Selon les statistiques officielles, la classe moyenne compte près de deux millions de personnes réparties entre le secteur public (fonction publique et entreprises nationales), le secteur privé et les professions libérales.
60% perçoivent un salaire mensuel inférieur à 1000 D, mais 33% touchent un salaire inférieur à 500 D, ce qui constitue la frange inférieure de ladite classe moyenne. En somme, ces revenus sont dérisoires compte tenu du coût de la vie.
Dans son livre “Les classes moyennes tunisiennes entre mythes et réalités”, Baccar Gherib, professeur d’économie à l’université de Jendouba, explique “la difficulté de déterminer le périmètre de cette classe moyenne, une appellation non contrôlée, qui évoque plus un fourre-tout ou un slogan politique, qu’un concept socio-économique répondant à un minimum de rigueur scientifique”.
Les effectifs de cette classe, selon les estimations de l’Institut tunisien des études stratégiques, ont été réduits depuis trente ans, passant de 84% en 1984, à 70% en 2010 et à 50% en 2018.
On peut dire que la classe moyenne a pratiquement fondu pour diverses raisons alors que la plupart des catégories de chefs de ménages qui “survivent” dans cette classe sociale, le doivent au bradage de leur patrimoine familial, se surendettent ou sont contraints à “se serrer la ceinture” de façon drastique.
Mais alors, où est passée la partie de la classe moyenne qui a disparu ? Elle est tout simplement tombée sous le seuil de la pauvreté avec ce que cela implique comme privations, compromissions et compromis, frustrations, sinon surmenages, divorces, paupérisation…
Selon l’ITES, la classe moyenne a perdu 40% de son pouvoir d’achat depuis 2011. D’après des études d’origines diverses, les constats consternants suivants ont été rapportés : 60% des compte-courants bancaires appartenant aux ménages sont presque en permanence débiteurs.
L’endettement bancaire des ménages a été multiplié par deux depuis 2011.
50% des salariés dépensent la totalité de leur salaire entre le 12 et le 13 du mois, “survant” le reste du mois grâce à plusieurs expédients en attendant le salaire suivant.
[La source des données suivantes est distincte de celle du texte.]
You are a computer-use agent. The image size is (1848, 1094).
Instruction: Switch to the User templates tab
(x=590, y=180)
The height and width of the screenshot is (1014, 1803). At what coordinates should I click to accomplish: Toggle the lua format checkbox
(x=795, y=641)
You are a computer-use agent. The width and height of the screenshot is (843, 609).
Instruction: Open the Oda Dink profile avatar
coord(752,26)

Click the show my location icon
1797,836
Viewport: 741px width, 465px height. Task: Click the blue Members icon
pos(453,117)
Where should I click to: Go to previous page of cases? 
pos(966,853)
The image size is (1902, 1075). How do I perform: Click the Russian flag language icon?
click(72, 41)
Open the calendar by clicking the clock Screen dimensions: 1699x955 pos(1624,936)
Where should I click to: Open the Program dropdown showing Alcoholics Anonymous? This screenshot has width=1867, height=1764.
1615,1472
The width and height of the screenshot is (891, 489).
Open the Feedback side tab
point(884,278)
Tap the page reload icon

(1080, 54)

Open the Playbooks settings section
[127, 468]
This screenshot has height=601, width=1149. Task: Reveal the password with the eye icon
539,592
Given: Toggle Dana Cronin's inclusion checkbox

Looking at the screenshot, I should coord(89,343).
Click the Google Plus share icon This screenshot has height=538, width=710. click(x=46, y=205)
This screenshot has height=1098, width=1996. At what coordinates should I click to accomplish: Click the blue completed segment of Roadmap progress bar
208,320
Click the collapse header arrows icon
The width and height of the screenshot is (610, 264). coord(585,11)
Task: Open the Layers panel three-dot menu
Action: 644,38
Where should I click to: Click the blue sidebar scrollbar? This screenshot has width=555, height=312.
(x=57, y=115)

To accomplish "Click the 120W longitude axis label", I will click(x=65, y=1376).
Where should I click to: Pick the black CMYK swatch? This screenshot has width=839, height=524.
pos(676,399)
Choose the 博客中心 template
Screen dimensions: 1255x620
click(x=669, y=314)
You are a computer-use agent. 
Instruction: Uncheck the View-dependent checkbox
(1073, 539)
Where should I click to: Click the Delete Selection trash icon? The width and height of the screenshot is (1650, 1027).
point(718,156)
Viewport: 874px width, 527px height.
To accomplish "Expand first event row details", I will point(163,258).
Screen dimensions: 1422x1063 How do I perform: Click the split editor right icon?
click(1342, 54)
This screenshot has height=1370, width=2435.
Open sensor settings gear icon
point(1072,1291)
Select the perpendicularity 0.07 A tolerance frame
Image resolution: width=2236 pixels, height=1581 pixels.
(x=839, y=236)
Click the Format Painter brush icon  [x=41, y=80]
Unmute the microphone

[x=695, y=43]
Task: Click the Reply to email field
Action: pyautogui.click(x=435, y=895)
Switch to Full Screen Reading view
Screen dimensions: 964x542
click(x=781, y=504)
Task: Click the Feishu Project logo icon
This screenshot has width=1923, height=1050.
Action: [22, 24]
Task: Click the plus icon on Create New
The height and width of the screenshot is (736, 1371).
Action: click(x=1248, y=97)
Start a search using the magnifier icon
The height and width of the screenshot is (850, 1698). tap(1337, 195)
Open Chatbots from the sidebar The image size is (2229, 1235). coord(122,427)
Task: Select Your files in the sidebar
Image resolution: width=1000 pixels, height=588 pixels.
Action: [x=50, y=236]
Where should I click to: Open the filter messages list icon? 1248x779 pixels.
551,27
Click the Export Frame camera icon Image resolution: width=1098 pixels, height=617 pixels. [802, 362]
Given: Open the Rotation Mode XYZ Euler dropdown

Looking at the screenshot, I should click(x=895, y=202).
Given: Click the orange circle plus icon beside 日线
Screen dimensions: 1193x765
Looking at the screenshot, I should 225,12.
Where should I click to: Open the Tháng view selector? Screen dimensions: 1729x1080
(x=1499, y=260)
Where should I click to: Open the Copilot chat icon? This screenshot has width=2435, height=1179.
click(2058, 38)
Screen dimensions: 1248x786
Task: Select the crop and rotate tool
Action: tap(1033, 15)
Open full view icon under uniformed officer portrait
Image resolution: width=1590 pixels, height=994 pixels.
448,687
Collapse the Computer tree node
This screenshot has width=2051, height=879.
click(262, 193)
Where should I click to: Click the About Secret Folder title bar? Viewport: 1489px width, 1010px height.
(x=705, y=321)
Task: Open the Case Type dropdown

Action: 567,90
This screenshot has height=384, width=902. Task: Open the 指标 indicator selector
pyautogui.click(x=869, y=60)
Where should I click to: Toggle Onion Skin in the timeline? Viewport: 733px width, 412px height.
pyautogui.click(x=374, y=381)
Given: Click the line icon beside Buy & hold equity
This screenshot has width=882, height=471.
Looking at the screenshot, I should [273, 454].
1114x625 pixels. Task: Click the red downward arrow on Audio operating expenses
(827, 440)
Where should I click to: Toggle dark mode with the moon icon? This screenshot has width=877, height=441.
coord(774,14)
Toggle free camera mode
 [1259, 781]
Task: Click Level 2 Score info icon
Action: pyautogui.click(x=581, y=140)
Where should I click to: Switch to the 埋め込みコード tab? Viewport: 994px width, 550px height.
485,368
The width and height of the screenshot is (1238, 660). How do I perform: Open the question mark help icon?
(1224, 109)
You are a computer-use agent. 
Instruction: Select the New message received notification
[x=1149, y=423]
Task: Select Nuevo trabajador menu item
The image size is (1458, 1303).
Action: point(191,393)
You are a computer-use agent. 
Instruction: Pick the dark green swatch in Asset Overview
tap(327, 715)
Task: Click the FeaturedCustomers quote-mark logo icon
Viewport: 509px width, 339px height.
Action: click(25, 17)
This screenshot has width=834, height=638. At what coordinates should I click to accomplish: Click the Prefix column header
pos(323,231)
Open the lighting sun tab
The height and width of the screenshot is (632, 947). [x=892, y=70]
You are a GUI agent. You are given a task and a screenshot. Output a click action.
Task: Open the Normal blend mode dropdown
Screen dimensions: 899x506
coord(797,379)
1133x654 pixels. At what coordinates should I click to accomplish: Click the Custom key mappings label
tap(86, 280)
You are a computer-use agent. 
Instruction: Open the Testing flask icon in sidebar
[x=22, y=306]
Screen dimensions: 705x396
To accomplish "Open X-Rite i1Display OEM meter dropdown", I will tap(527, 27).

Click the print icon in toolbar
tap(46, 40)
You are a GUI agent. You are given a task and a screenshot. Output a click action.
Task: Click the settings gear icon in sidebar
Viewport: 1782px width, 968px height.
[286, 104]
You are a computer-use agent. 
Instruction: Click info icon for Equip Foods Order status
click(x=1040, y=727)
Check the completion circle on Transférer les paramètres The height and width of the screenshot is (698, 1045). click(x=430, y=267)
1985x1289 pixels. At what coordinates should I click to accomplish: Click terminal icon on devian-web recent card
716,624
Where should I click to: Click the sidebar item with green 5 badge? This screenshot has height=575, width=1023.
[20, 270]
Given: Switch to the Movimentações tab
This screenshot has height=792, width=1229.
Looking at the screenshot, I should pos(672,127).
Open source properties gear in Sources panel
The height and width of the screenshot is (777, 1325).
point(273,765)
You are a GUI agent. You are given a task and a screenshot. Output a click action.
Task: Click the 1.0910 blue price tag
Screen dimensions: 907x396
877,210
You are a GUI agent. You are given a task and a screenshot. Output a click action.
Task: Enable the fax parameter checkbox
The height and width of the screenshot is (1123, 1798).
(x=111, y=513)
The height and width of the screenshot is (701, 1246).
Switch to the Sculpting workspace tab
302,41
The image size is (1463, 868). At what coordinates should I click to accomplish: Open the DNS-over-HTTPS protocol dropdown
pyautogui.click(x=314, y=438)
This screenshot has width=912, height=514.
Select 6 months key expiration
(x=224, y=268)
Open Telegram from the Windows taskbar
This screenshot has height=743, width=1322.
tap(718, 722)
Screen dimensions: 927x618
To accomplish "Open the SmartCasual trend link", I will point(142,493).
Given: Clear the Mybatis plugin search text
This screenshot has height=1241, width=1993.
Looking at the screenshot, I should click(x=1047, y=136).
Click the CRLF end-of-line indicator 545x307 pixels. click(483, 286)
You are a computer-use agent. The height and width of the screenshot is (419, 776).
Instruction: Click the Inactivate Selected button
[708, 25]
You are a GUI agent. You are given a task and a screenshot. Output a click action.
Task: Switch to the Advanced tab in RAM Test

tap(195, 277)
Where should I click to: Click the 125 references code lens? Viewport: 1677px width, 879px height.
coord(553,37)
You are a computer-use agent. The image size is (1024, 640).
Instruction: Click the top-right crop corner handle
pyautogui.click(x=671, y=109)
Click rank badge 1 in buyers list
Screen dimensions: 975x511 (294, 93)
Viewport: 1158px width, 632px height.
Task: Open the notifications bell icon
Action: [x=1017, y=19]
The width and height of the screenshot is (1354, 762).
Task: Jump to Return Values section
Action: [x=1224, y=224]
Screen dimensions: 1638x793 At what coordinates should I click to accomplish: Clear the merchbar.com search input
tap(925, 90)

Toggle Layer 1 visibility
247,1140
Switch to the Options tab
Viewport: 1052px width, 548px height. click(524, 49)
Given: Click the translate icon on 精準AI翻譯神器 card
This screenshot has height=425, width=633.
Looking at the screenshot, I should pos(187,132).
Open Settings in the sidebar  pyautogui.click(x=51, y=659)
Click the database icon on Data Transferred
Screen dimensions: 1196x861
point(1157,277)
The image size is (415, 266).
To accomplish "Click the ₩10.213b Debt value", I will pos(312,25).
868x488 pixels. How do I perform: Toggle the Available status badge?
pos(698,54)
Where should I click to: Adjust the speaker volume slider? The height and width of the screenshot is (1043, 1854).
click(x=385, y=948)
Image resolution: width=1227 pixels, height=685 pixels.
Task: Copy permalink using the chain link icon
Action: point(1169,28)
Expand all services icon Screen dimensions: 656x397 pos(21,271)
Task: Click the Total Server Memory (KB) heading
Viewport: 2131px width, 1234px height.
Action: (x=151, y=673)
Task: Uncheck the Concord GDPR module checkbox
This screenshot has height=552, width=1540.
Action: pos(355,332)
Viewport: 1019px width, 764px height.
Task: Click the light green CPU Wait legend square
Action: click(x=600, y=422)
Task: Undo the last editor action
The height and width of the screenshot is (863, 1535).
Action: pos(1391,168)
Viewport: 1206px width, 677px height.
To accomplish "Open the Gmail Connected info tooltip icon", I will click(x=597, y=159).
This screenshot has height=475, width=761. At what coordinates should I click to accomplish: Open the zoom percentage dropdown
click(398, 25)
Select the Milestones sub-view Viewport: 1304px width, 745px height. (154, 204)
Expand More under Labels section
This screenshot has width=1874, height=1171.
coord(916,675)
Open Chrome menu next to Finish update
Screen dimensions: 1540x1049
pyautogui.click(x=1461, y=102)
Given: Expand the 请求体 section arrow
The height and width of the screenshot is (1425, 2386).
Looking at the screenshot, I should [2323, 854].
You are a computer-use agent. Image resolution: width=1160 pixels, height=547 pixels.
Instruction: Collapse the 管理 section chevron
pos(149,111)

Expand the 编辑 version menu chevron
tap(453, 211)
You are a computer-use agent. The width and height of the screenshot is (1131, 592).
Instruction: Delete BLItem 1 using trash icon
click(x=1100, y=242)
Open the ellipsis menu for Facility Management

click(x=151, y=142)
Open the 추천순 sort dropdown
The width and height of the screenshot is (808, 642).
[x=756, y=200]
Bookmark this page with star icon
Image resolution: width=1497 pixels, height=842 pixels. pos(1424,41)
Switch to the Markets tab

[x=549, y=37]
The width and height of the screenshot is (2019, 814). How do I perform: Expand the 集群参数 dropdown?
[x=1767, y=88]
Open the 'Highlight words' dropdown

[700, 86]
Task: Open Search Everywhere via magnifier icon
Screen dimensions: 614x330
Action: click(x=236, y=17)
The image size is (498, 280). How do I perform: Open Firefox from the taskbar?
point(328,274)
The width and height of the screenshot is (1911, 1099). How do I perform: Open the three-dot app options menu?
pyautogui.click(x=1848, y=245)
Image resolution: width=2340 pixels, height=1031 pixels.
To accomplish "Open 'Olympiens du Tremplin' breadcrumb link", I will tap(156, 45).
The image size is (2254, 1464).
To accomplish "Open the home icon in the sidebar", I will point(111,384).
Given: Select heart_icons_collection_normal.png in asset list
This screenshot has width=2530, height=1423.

Un stress financier permanent, source de traumatismes psychiques et comportementaux !
A l’origine de cette érosion grave de la classe moyenne figurent en bonne place la flambée des prix qui a touché le coût de la vie, notamment l’inflation des produits alimentaires, du prix des logements, du coût de la santé et des soins médicaux et du transport.
Mais aussi, l’émergence de nouvelles sources de dépenses comme la scolarisation des enfants dans le privé, les télécommunications et certains loisirs comme les vacances et les voyages. L’effondrement de la cotation de change du dinar y est pour beaucoup, ainsi que la disparité sans cesse croissante des inégalités entre une minorité de riches et une majorité de pauvres.
Une classe moyenne squelettique et/ou menacée de disparition est une source d’instabilité politique, de fragilité économique et de précarité sociale avec des tensions permanentes préjudiciables au processus de la croissance.
C’est pourquoi il faut absolument reconstruire et renforcer la classe moyenne par une diversité de mesures et de programmes dont le développement du tissu entrepreneurial des PME et une politique puissante de transferts sociaux.
Il importe aussi de mettre un terme à la contrebande et à l’évasion fiscale pour financer les projets de développement dans les régions.
Au cours de ces dernières années, il y a eu une détérioration de “l’édifice public” en matière de santé, d’éducation et de transports, avec dégradation de la qualité des prestations de services qui ont contraint la classe moyenne à se ruiner pour recourir au secteur privé, très coûteux, dans l’espoir de trouver un peu plus d’efficacité et de confort.
La classe moyenne ne recule pas devant le recours aux écoles privées pour l’éducation des enfants, aux cliniques privées pour les soins médicaux et à la voiture 4 CV personnelle pour le transport.
L’Etat de droit devrait mettre en place des politiques publiques pertinentes en matière d’éducation, de santé publique et de transport, en privilégiant la qualité pour regagner la confiance de la classe moyenne, soulager son portefeuille et favoriser sa survivance, qui coïncide en fait avec sa propre survivance.